The depositions of the parties revealed that plaintiff Rachel Romanelli and defendant Coup were “bickering” in the car immediately prior to the accident. Romanelli testified that, as a result, Coup was distracted, not paying attention, swerving, and driving recklessly. Plaintiff Romanelli testified that Coup lost control of the car while he was in the left lane, he sideswiped the left guardrail, and then he crossed the four lanes to the right where he struck the taxi.
At deposition, plaintiff Martinez testified that defendant Coup crossed multiple travel lanes, began fishtailing and then struck the taxi, which was trying to brake to avoid contact with Coup’s car. Martinez added that he believed that the taxi was speeding and that the speed of the taxi may have contributed to the accident. However, further questioning established that Martinez was using Facebook when the accident took place.

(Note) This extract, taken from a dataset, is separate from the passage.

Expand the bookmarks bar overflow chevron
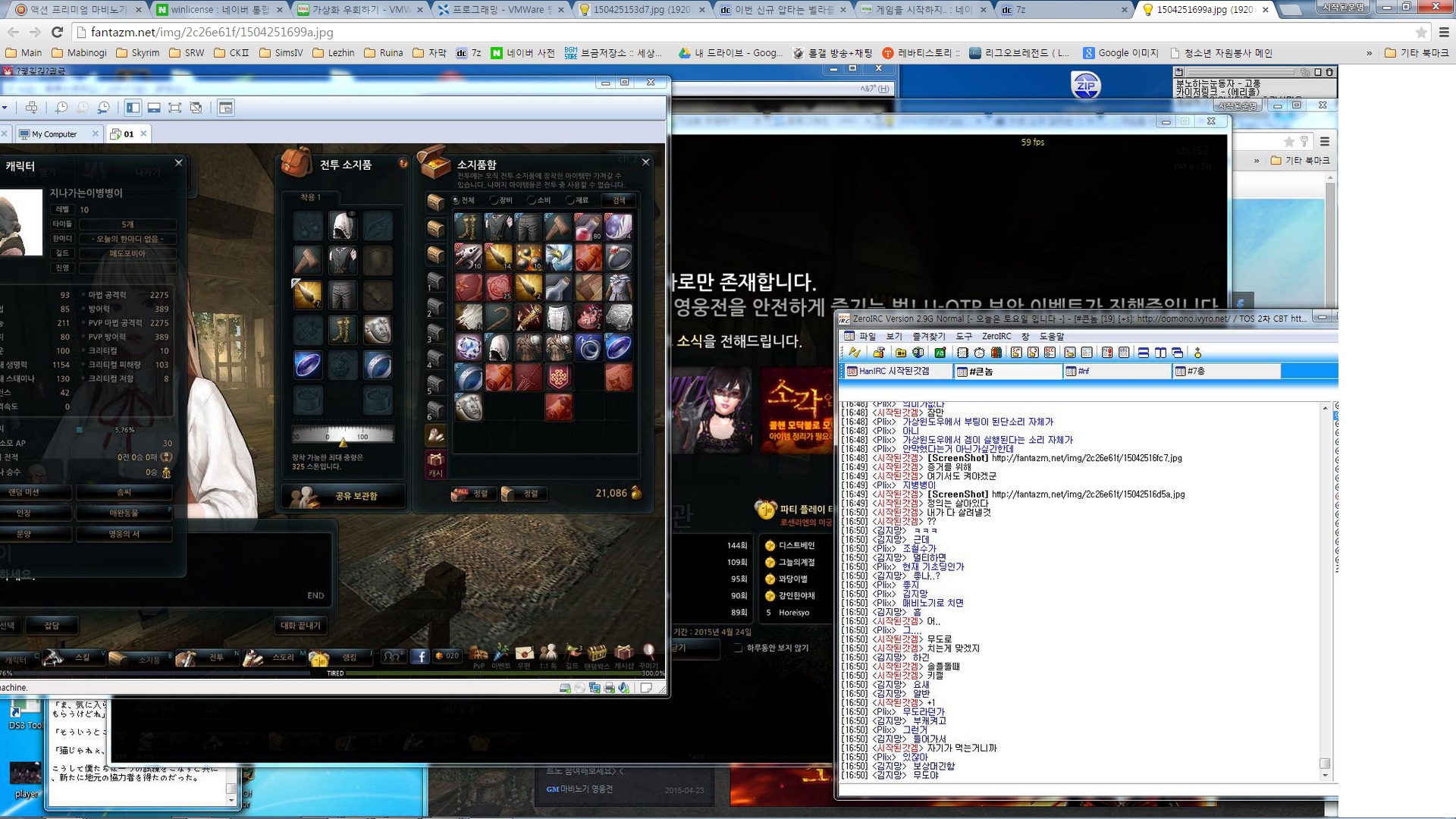This screenshot has height=819, width=1456. click(1369, 53)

Plaintiff Baeza testified that defendant Coup entered the lane occupied by the taxi and then struck the taxi. She also added that she felt the taxi was driving “a little too fast.” However, she admitted that she was texting when the accident took place.|
When discovery ended, no party produced an expert report to support a claim that defendant Kalilou was negligent.

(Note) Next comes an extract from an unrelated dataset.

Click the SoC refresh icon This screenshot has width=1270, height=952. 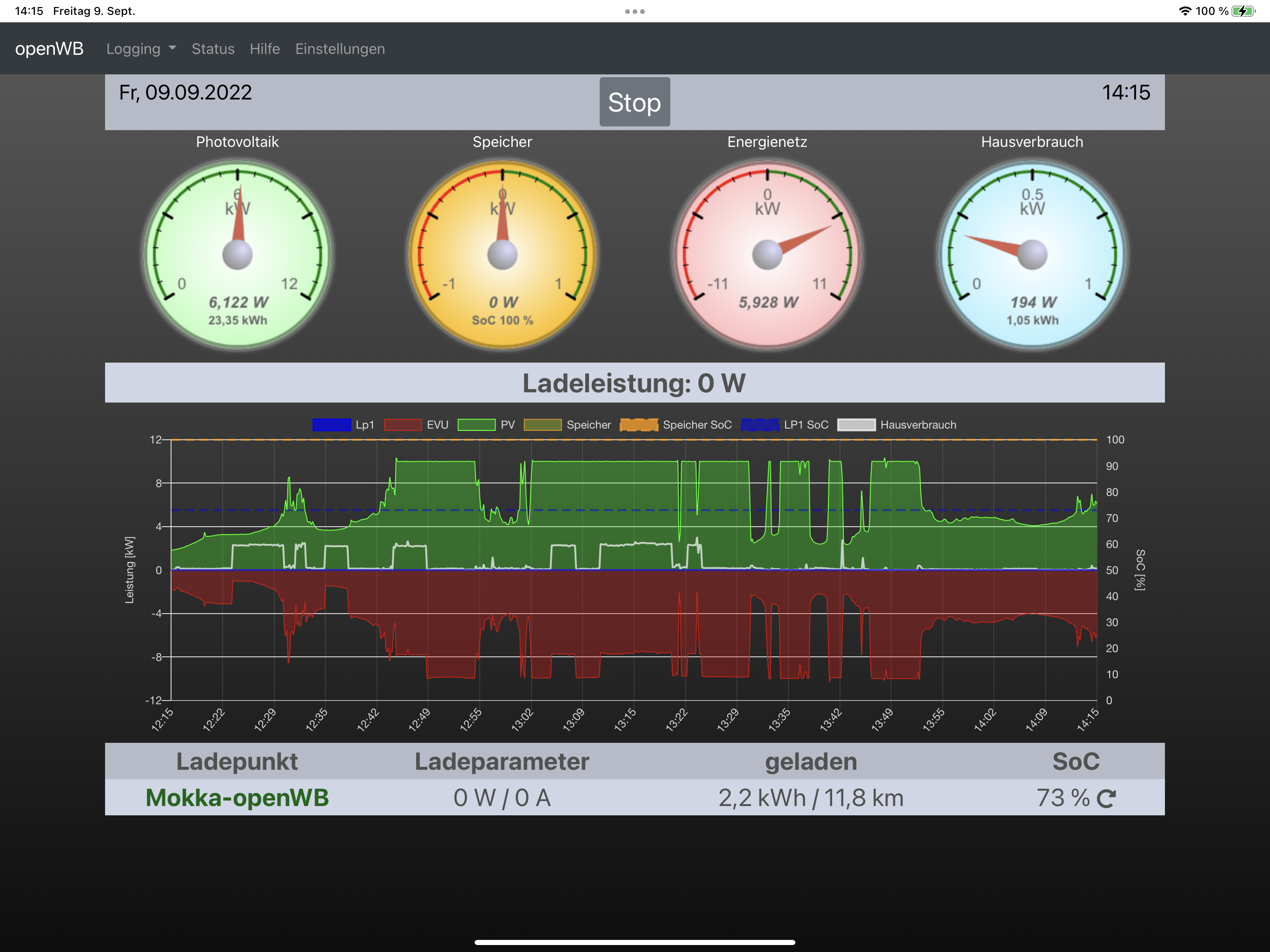(1106, 798)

On behalf of the taxi company and its driver Kalilou, we filed a Motion for Summary Judgment on the basis that plaintiffs failed to produce evidence to support the claim that Kalilou breached a duty of care. The attorneys for Martinez and Baeza opposed the motion and argued that their testimony regarding the speed of the taxi created a factual issue for the jury as to whether that caused or contributed to the accident.
In Sur Reply, we argued that Martinez and Baeza had no rational basis to determine the speed of the taxi based on their perceptions because none of their perceptions could determine the taxi’s speed. The witnesses, who were sitting in the back seat, did not see the speedometer of the taxi. They did not witness any mile markers or time the vehicle as it was traveling. Instead, the witnesses’ testimony is based on their “sensations” while using their phones to use Facebook and send text messages. Such feelings cannot provide a rational bases to determine the speed of a vehicle, much less a rational basis to determine whether that speed exceeded the speed limit. Therefore, their testimony cannot create a genuine issue of material fact because it does not qualify as valid lay opinion testimony under PA. R. Evid. 701(1), which requires lay opinion to have a rational basis in the perceptions of the witness.
The Court subsequently granted the Motion for Summary Judgment in favor of Rawle & Henderson LLP’s clients.